With Staff, Mixing Things Up is a Good Thing
Amos credits his team’s varied professional backgrounds and skillsets as a vital part of HCH’s early success with the data validation and DRVS implementation. In addition to her deep experience as an EHR administrator, Orr worked at the HCCN that serves the Baltimore region, granting her experience in working with multiple health centers and problem solving for disparate groups; Gayevsky is credited as an ultra detail-oriented database manager who frets over even miniscule data anomalies. Ward’s background includes a MPH, which Amos said was one of his requirements when filling the clinical analyst post because he wanted someone schooled in rigorous data analytics methods.
“Having a multidisciplinary approach before you even bring clinical people to the table is something that other centers can replicate” said Amos, adding that tapping the right resources for the right phase of the project is the key. “We were able to cut our clinical people out of the first five weeks of validation because we didn’t need an MD to tell us, ‘Oh, this person’s race is wrong.’”
Removing the clinicians from the early phases demonstrated respect for their time and allowed Amos’ team to maximize their buy-in when they were really needed in the validation process.
The DRVS implementation has presented HCH with numerous opportunities for growth and exposed weak points within the center’s data infrastructure. The investment in time and resources dedicated to the validation process has helped to set the center on a path toward making its data truly actionable. The process hasn’t been without mistakes, but discovering issues hasn’t deterred the center’s validation effort.
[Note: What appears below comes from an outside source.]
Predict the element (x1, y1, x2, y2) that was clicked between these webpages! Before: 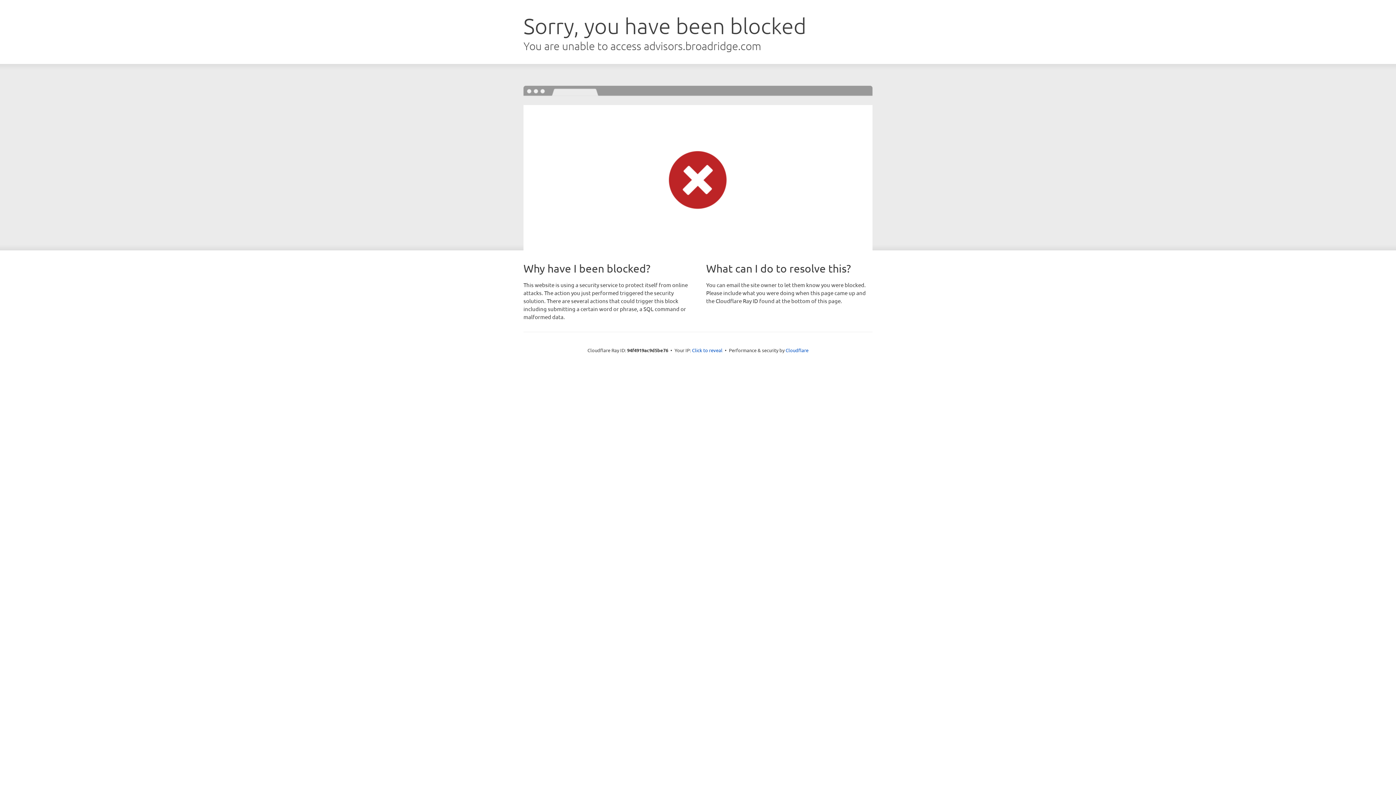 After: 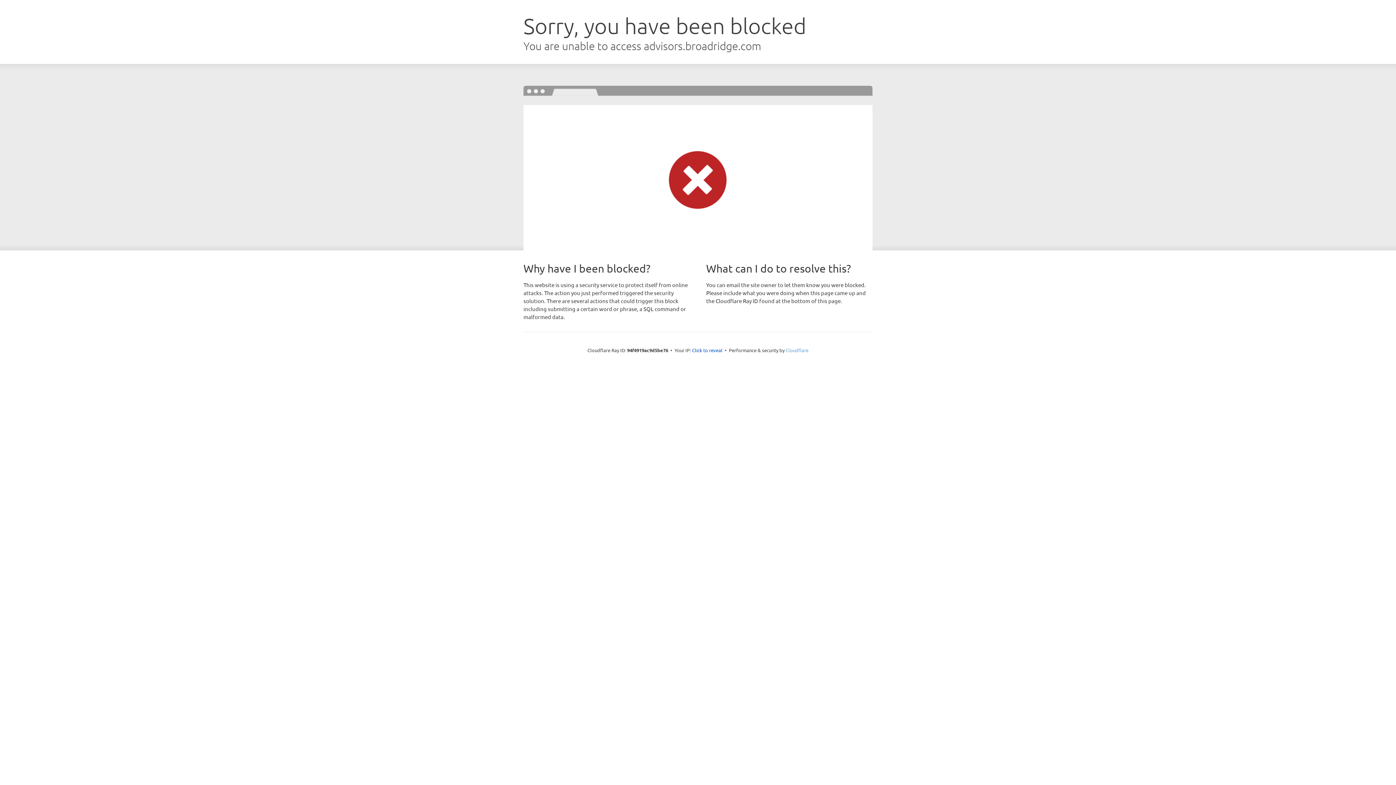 Action: label: Cloudflare bbox: (785, 347, 808, 353)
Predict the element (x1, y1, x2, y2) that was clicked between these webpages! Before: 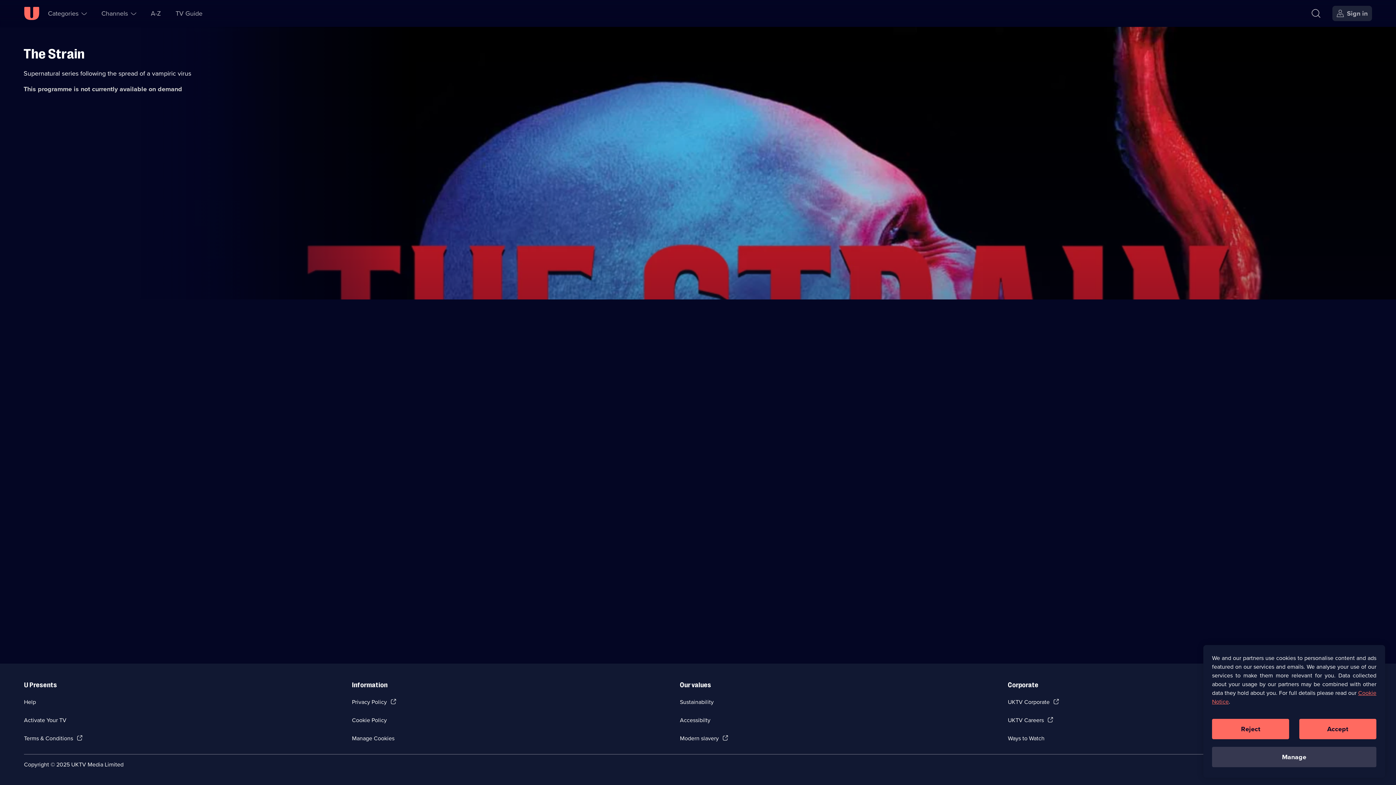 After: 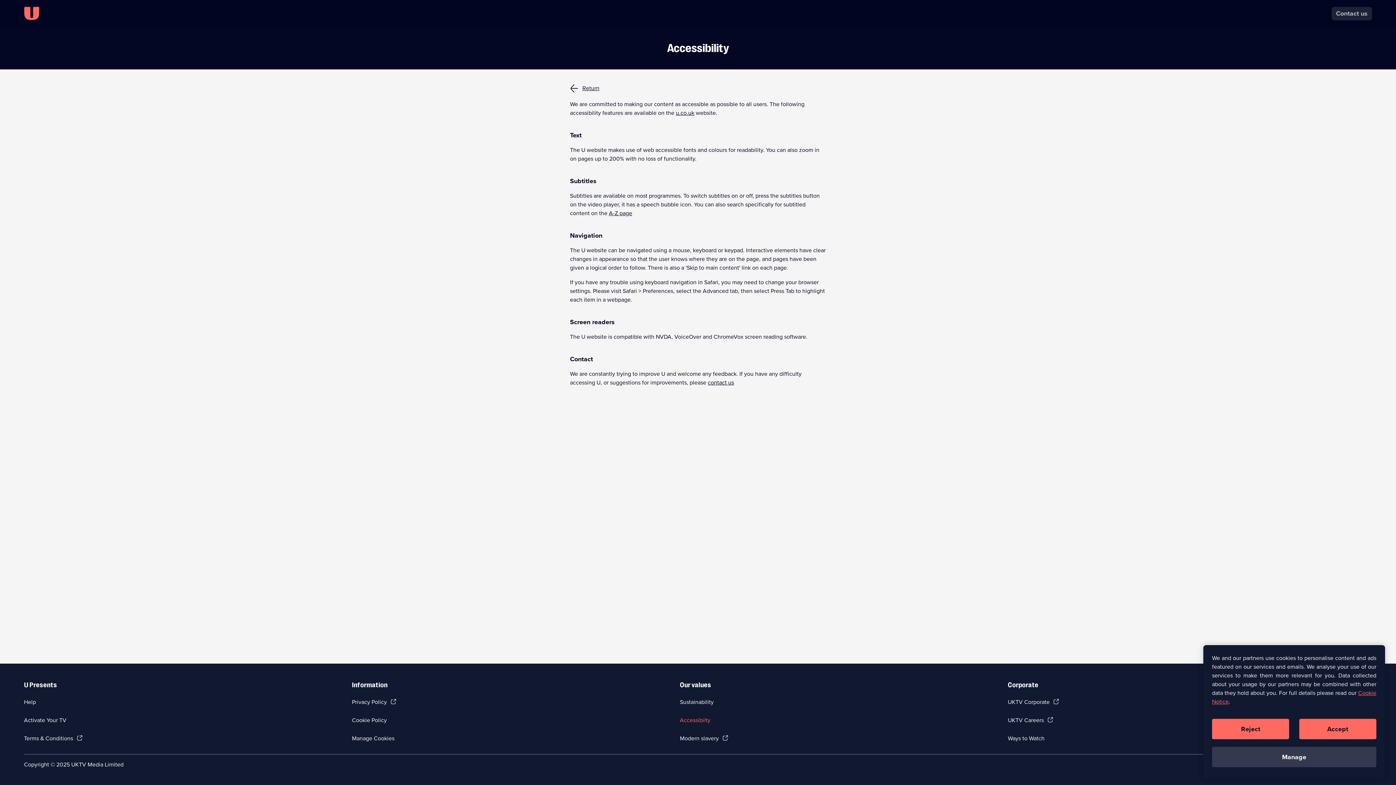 Action: label: Accessibilty bbox: (680, 716, 710, 724)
When the implementation was over, Gayevsky, the detail-oriented database manager, hugged Lori Lynes, HCH’s DRVS implementation specialist. She thanked Lori for helping give her a tool that will save her so much time. She saw that the reporting platform would allow her to focus on the other demands of her role, while using the reports to help keep the data in sync with evolving workflows. Azara views HCH’s approach as a good, replicable model for maximizing the use of a reporting and analytics platform.
“We are very pleased to have collaborated with Health Care for the Homeless on their data validation process,” said Budd. “Chuck, his team, and the rest of the center put in a lot of extra effort to ensure their data is as accurate as possible. We are confident their commitment to validation will allow them to use DRVS to its full potential and improve their care delivery and efficiency.”
Even more importantly, HCH is happy with the quality of its data now, having made the upfront investment in validation, and can confidently present the data to the rest of the clinical staff. HCH also benefited from Azara’s flexibility during the implementation and validation process.
“They were accommodating of us changing our minds about how to handle visits, about how to handle providers, “said Ward. “Azara understands that this is a process that is going to take a while.”